Still the language difficulty remains, and the worst of it is that it gives an altogether unfair advantage—where all are so anxious to help—to the few select people in our neighbourhood who happen to be able, fortuitously, to talk French. They are—(1) Dr. Anderson, whose French is very good; (2) my wife, who is amazingly fluent in a crisis, though her constructions simply don't bear thinking of; (3) the school-master, who is weak; (4) the joiner, who is bad; (5) myself, who am awful. Several of our Refugees talk French.

Of course we all have pocket-dictionaries, but even they don't always help us out. I found my wife once engaged in a desperate hand-to-hand encounter with the one who does the cooking about some household necessity that was sadly lacking. She was completely baffled. It was pure stalemate, a deadlock. I pulled out my dictionary and suggested to the cook (by illuminative signs) that she should look it up and point to the English word.

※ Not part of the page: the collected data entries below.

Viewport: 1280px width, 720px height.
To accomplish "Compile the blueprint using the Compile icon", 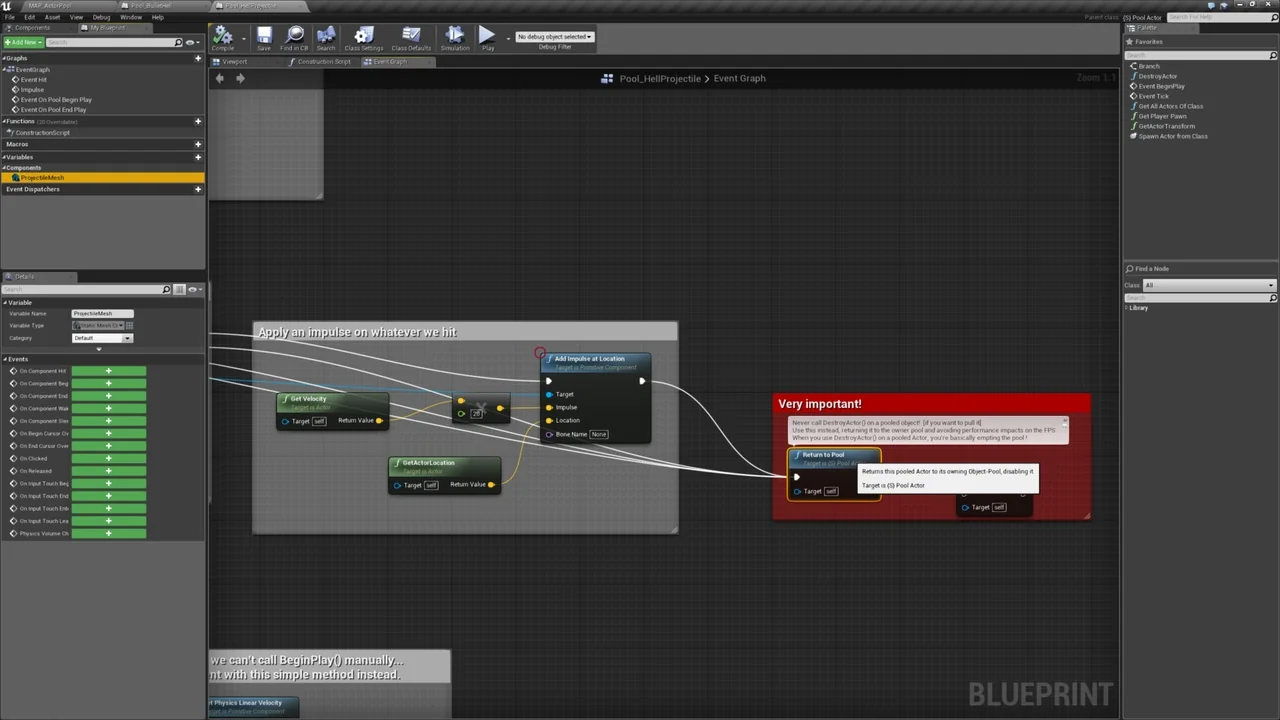I will coord(223,37).
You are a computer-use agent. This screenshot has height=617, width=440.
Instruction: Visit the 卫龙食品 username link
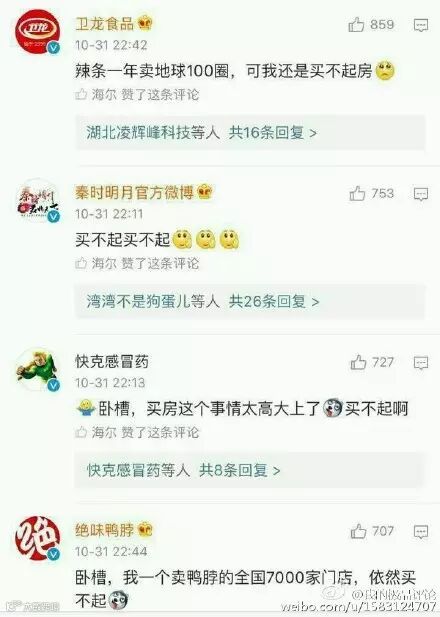click(x=105, y=24)
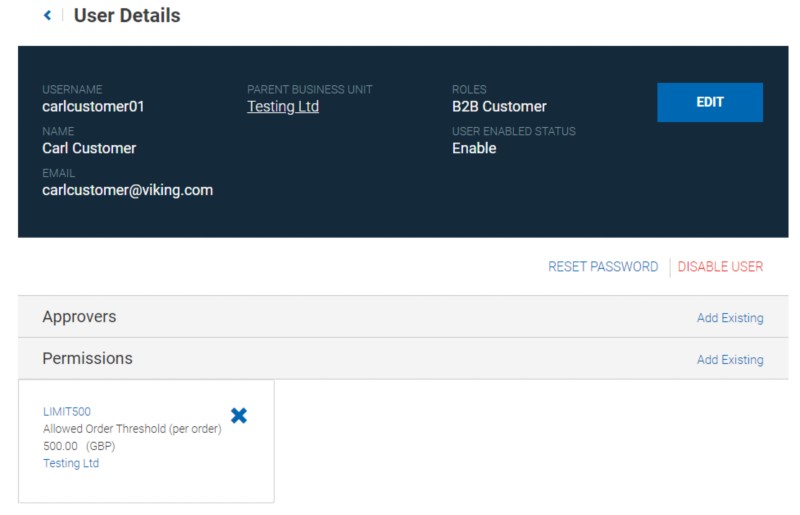Click the email carlcustomer@viking.com
The image size is (800, 515).
(127, 190)
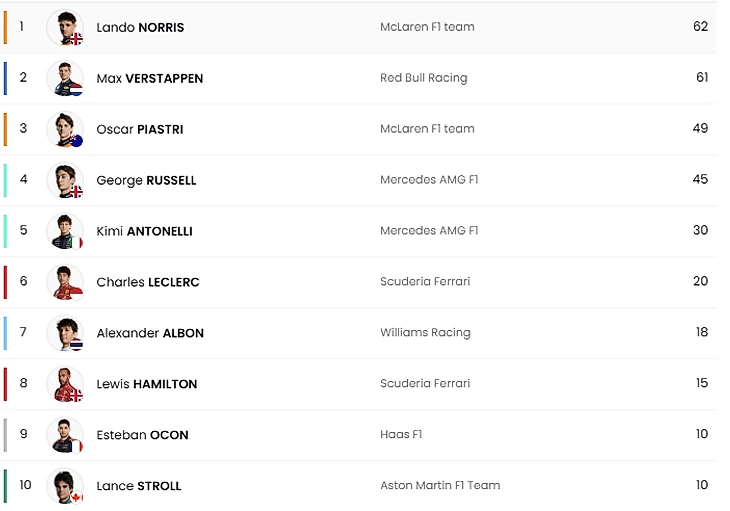Click George Russell's driver portrait
Viewport: 730px width, 511px height.
coord(65,180)
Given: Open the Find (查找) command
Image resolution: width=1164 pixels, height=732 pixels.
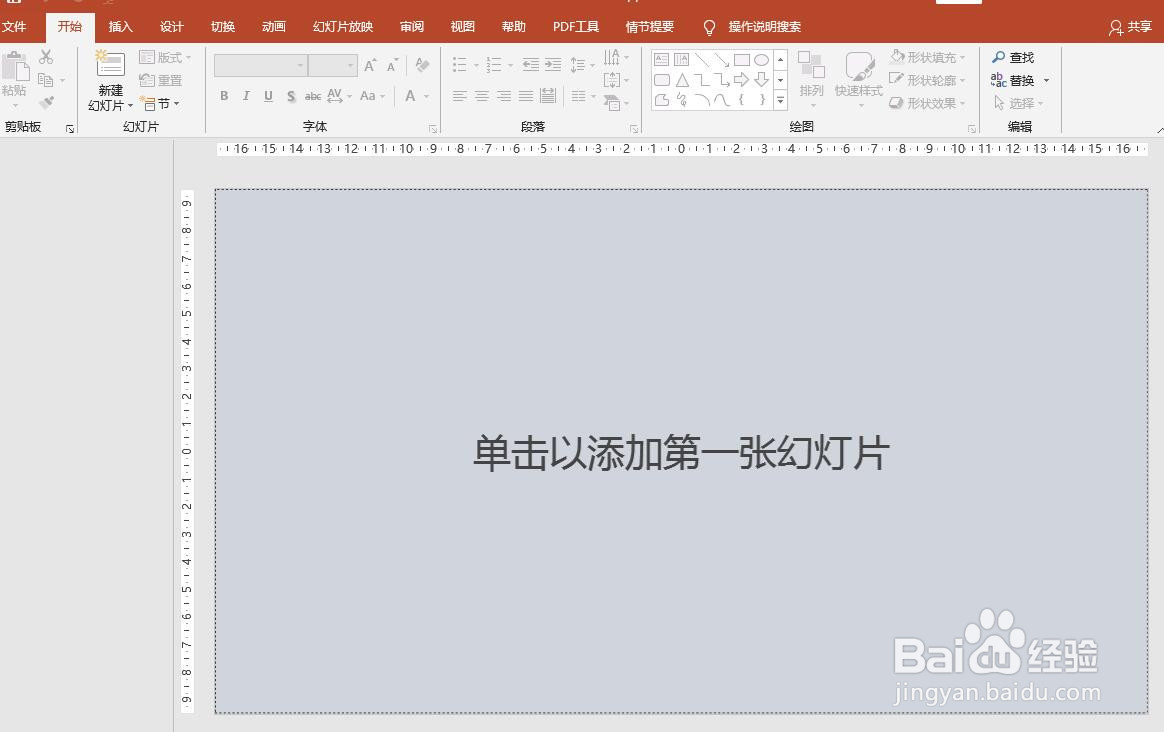Looking at the screenshot, I should click(1017, 57).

There was some rejoicing at this, and she at once called upon the collective wisdom of her whole family. At last they got it with much nodding of heads and exhibited the book, buttressed with an eager finger at the place. And we looked and read "A young goldfinch;" so you will see that that didn't help us much. It was only by the almost miraculous emergence of the word Fat in the course of their own private conversation shortly afterwards that light came to us.

That they are quite at a loss to understand the meaning of honey in the comb did not greatly surprise us—though it was rather queer—but the Parish is deeply distressed at their total ignorance of oatmeal. They are quite at sea there, and so far have only employed it for baiting a bird-trap: and that touches us closely, for the very foundation of our being in these parts is oatmeal. Even their beautiful devotion to vegetables of all sorts cannot, we feel, compensate for their attitude of negation towards this very staple of existence. There is a strong party among us bent on their conversion. We hope with all our hearts that they will be comfortable and contented among us till the day comes when they can return to their own country; and we feel that their exile will not have been entirely wasted if they have learned to appreciate the purpose fulfilled by porridge in the Divine Order of things.